▶ **Selected excerpt**:

<<<<

A. A pharmacy operated by the corrections department or under contract with the department shall accept for the purpose of redispensing a prescription drug that has been dispensed and has left the control of the pharmacist if the prescription drug is being returned by a corrections facility that has a registered professional nurse or a licensed practical nurse who is responsible for the security, handling and administration of prescription drugs within that corrections facility and if all of the following conditions are met:
(1) the pharmacist is satisfied that the conditions under which the prescription drug has been delivered, stored and handled before and during its return were such as to prevent damage, deterioration or contamination that would adversely affect the identity, strength, quality, purity, stability, integrity or effectiveness of the prescription drug;
(2) the pharmacist is satisfied that the prescription drug did not leave the control of the registered professional nurse or licensed practical nurse responsible for the security, handling and administration of that prescription drug and that the prescription drug did not come into the physical possession of the individual for whom it was prescribed;
(3) the pharmacist is satisfied that the labeling and packaging of the prescription drug are accurate, have not been altered, defaced or tampered with and include the identity, strength, expiration date and lot number of the prescription drug; and
(4) the prescription drug was dispensed in a unit-dose package or unit-of-issue package.
B. A pharmacy operated by the corrections department or under contract with the department shall not accept for return prescription drugs as provided pursuant to this section until the pharmacist in charge develops a written set of protocols for accepting, returning to stock, repackaging, labeling and redispensing prescription drugs. The written protocols shall be maintained on the premises of any pharmacy dispensing prescriptions for the department and shall be readily accessible to each pharmacist on duty. The written protocols shall include, at a minimum, each of the following:
(1) methods for ensuring that damage, deterioration or contamination has not occurred during the delivery, handling, storage or return of the prescription drugs such that it would adversely affect the identity, strength, quality, purity, stability, integrity or effectiveness of the prescription drugs or otherwise render the drugs unfit for distribution;
(2) methods for accepting, returning to stock, repackaging, labeling and redispensing the prescription drugs returned pursuant to this section; and
(3) a uniform system of recording and tracking prescription drugs that are returned to stock, repackaged, labeled and redistributed pursuant to this section.

>>>>

▶ **Work instructions**:
Answer these questions from the section on returned prescription drugs:
1. In what kind of package must the prescription drug have been dispensed?
2. Who must develop the written set of protocols?
3. Where must the written protocols be kept?
The listing plays no part in this.

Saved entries
<<<<

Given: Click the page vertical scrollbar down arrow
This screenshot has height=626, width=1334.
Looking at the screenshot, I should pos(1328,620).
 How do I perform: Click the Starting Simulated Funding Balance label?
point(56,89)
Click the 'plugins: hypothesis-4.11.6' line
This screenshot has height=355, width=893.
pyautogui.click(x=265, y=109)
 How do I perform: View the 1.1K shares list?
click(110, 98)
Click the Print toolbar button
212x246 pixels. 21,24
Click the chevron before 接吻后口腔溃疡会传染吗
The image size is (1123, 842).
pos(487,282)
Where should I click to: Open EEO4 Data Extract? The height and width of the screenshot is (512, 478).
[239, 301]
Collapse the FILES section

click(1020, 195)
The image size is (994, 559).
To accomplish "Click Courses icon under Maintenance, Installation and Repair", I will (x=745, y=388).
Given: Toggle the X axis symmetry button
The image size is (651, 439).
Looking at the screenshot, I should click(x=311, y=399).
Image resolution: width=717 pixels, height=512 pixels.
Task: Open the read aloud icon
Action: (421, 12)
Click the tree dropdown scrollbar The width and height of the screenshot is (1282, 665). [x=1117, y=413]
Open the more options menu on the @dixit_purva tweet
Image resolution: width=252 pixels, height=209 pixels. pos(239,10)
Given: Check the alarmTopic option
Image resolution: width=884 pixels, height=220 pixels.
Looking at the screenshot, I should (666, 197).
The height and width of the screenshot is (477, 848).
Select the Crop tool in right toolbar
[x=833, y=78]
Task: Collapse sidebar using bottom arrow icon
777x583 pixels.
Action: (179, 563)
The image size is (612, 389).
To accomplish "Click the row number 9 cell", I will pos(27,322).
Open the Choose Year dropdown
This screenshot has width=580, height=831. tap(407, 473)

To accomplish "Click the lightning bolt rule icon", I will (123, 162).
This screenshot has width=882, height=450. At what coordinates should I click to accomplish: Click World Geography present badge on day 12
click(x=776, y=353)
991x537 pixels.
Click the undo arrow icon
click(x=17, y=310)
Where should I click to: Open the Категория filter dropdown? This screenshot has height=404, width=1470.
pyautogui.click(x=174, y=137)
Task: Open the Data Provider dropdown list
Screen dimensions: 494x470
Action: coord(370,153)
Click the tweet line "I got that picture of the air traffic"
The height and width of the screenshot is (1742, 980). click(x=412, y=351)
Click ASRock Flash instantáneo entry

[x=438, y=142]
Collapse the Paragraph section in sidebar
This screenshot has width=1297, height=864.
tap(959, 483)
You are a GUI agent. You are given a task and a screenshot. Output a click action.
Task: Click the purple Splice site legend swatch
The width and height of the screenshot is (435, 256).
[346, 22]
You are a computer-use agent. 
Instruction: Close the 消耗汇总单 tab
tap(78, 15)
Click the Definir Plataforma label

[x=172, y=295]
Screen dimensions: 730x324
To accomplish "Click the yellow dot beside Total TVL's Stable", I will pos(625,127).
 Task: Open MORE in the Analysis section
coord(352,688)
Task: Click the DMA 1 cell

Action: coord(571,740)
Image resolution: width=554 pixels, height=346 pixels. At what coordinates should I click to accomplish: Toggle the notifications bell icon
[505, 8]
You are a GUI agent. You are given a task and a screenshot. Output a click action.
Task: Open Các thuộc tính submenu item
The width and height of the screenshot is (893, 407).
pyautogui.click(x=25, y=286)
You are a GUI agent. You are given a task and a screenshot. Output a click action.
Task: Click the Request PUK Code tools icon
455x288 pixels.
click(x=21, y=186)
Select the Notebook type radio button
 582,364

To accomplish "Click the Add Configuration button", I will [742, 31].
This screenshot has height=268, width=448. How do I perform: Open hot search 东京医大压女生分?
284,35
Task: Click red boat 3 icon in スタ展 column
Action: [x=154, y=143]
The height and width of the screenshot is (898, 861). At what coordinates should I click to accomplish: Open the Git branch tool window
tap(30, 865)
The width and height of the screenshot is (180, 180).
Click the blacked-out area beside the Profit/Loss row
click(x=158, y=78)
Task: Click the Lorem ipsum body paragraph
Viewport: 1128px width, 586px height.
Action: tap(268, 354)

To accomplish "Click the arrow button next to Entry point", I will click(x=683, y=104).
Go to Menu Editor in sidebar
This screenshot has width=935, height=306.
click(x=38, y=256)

>>>>

▶ **Answer to this problem**:
1. A unit-dose package or a unit-of-issue package.
2. The pharmacist in charge.
3. On the premises of any pharmacy dispensing prescriptions for the department.